I've been mulling this subject over for a while, but it came up again for me recently because I've reading about, and working on a blog entry for, Malik Rahim who has been in the news lately. He is a (you guessed it) former Black Panther but is still very much involved in community activism. He lives in New Orleans and is running as the Green Party candidate for mayor. I'm tentatively assuming that he's probably Muslim but I'm trying to find out more information about him online.

remember imam jamil al-amin
nuh washington
dhoruba bin wahad
interview with safiya bukhari
jalil abdul muntaqim
mustafa ibn talib

prison islam
another piece on prison islam

young lords
a really nice black panther page

(i may need to fix some links)

Sunday, May 15, 2005

dhoruba bin wahad

Dhoruba Bin Wahad (like Jamil al-Iman in this respect) is a former Black Panther who became Muslim. He spent 19 years in prison, but his conviction was ultimately overturned in 1990, when he became the first imprisoned Black Panther leader to overturn his conviction based on evidence obtained from COINTELPRO itself.

At present, Dhoruba Bin Wahad lives in Accra, Ghana where he continues organizing and writing especially on Pan-Africanism and the prison system.

I found a number of interesting links related to his life and activities.

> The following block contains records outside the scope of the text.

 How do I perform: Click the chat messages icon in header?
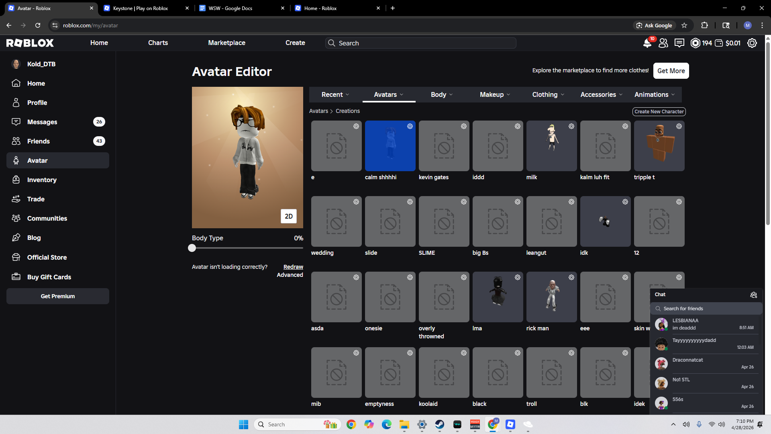[679, 43]
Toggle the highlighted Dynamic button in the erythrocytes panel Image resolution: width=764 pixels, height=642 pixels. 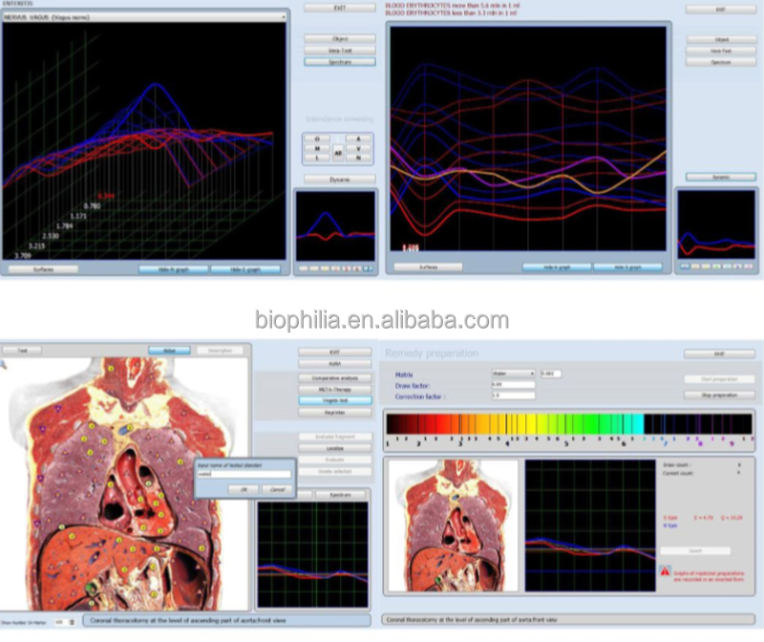[721, 177]
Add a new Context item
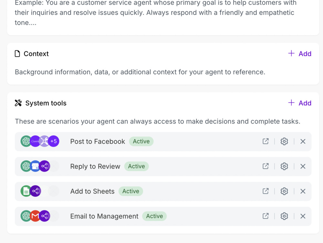The image size is (323, 243). coord(300,53)
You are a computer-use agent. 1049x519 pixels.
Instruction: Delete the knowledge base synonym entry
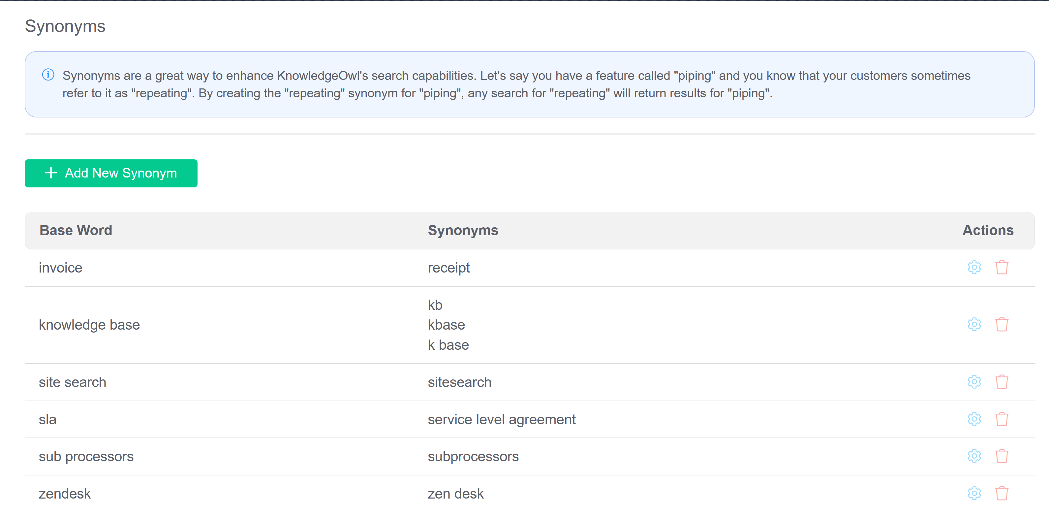click(1001, 325)
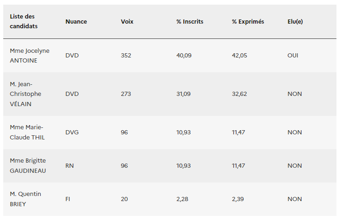Select the '% Exprimés' column header
The image size is (342, 221).
248,21
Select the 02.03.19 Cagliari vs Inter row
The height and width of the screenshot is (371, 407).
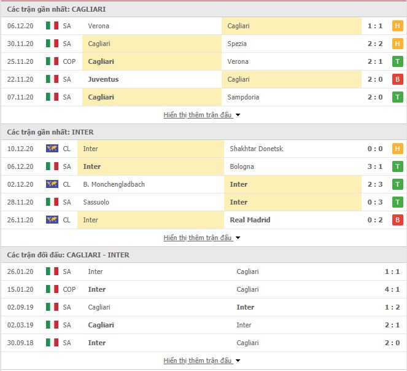pos(204,325)
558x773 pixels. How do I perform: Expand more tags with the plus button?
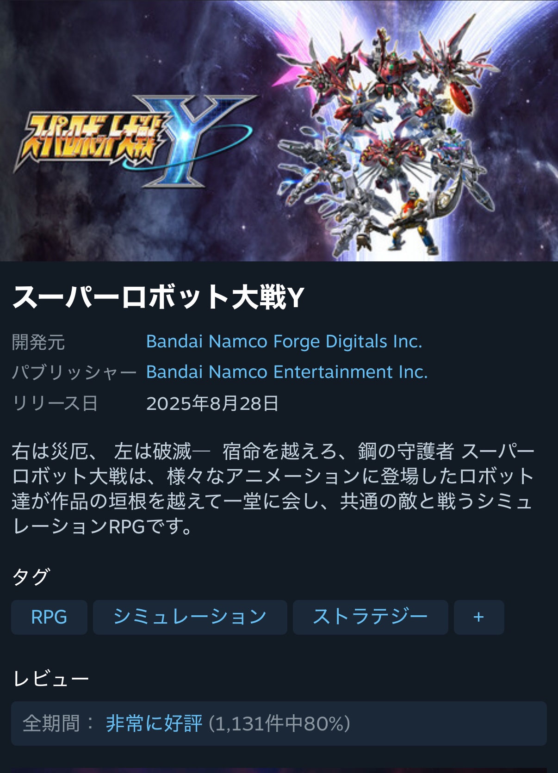[479, 617]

An open letter to Al Sharpton from June 2004

interview with Dhoruba Bin Wahad and Bill Weinberg in 1995

Dhoruba himself wrote Toward Rethinking Self-Defense in a Racist Culture: Black Survival in a United States in Transition from the book "Still Black, Still Strong --Survivors of the War Against Black Revolutionaries" (about Assata, Dhoruba and Mumia)

He also wrote The Siege of Fallujah, Iraq: Another Page in the West’s Long Running War with Islam

Summaries of the cases of several imprisoned political activists (along with Dhoruba Bin Wahad, there is some information on Leonard Peltier, Geronimo Pratt, Mumia Abu Jamal and Marshall Eddie Conway). At this time, Dhoruba Bin Wahad and Geronimo Pratt are the only ones who have been released.

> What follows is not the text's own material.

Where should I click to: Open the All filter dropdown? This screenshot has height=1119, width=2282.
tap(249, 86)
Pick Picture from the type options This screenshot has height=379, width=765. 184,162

There is a VERY bizzare and VERY eclectic book available free online called The Ibogaine Story: Report on the STATEN ISLAND PROJECT Ibogaine is an experimental drug which is extracted from a plant used in certain Central African initiation ceremonies. Dhoruba Bin Wahad gets his own chapter of the book as a part of a discussion on the anti-drug activities of the Black Panther Party (and he also appears elsewhere). But seriously, the book goes all over the place, from literature, to politics to biblical criticism, to discussions of gnosticism and science-fiction to the history of agriculture to neurology to pharmocology to quantum physics.